Ela prendeu o fôlego, reprimindo as lágrimas. Girou nos calcanhares e partiu pelos corredores correndo, num choro de faltar o ar. Não conseguia parar de soluçar, precisava chegar ao quarto e desmontar.

Aggi não suportava o desprezo de seu próprio pai; ela não suportava a vida que levava, não suportava o mundo onde morava. Desceu as escadas correndo e só estacou ao chegar à porta do seu quarto, abrindo a tranca com as mãos trêmulas e fechando a porta atrás de si. Deslizou as costas pela porta até se sentar no chão, onde cobriu o rosto com as mãos e entregou-se de vez ao pranto.

Aquele foi o dia em que Aggi mais chorou.

Depois do que lhe pareceu quase um dia inteiro, ela parou de chorar e deixou os braços caírem sobre o colo. Seu corpo ainda dava solavancos, e ela ainda fungava, mas as lágrimas já não desciam mais; Aggi chegou a acreditar que sua cota de lágrimas havia chegado ao fim.

Seus olhos recaíram sobre a maquete enorme diante de si e, com a voz trêmula e vacilante, ela murmurou:

– Liberty - E repetiu: - Liberty. Esse é o nome do meu... M-meu mundo. Sig-significa minha liberdade dessa por-porcaria de lugar.

E, em seguida, ela abriu os braços e fechou os olhos, liberando seu poder em uma enorme bola de luz prateada. A bola logo começou a sugar as coisas do quarto, e, em seguida, tratou de engolir a moça.

Quando ela abriu os olhos, se viu em um lugar bem diferente da sua maquete. Havia poucas árvores, mas estas eram de caules finos e copas espessas cheias de frutos, e os arbustos ao redor tinham florezinhas coloridas. A grama era baixa, verdinha e molhada, e o sol brilhante refletia no enorme lago plano e cristalino.

– Uau - Aggi girou em círculos, impressionada com a beleza do lugar. - Isso é melhor que Liberty.

– Tenho certeza que é.

A voz grave e melodiosa viera de algum ponto atrás de si, e ela rodopiou em busca do autor da mesma. Encontrou um lindo rapaz alto de olhos escuros. Seu cabelo vermelho se espalhava em todas as direções, e os braços fortes mantinham-se cruzados sobre o peito.

– Onde estou? - Questionou Aggi de imediato.

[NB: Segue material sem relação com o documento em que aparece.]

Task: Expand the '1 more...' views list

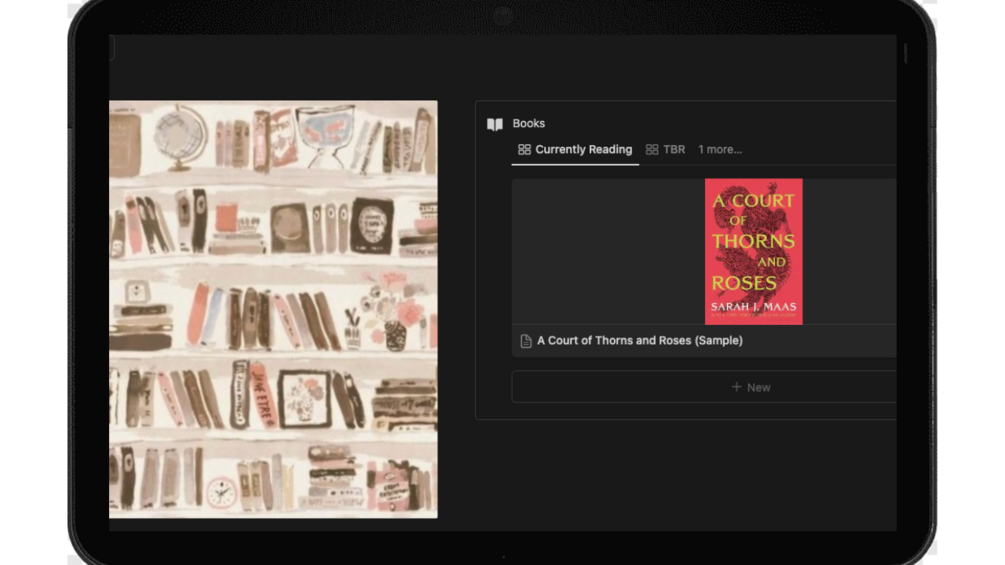Action: [720, 149]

– Hope - Respondeu Igno, com um meio sorriso. - Meu mundo secreto.

Ela sorriu.

– Eu também tenho um mundo secreto - Contou ela, feliz por ter alguém que a entendia. - Se chama Liberty.

– Liberty? Tipo liberdade?

– É - Ela riu. - Tipo liberdade. Eu não tenho muito isso lá em casa, sabe? O meu mundo secreto simboliza minha liberdade. - Então ela estreitou os olhos para ele. - Mas por que o seu se chama Hope?

– Mais ou menos pelo mesmo motivo que você - Ele passou direto por ela, dirigindo-se para o lago e abaixando-se diante da margem, onde recolheu uma pedra. - Hope é esperança. Eu tinha esperança de que pudesse fazer minhas próprias escolhas ao invés de ter meus pais controlando tudo.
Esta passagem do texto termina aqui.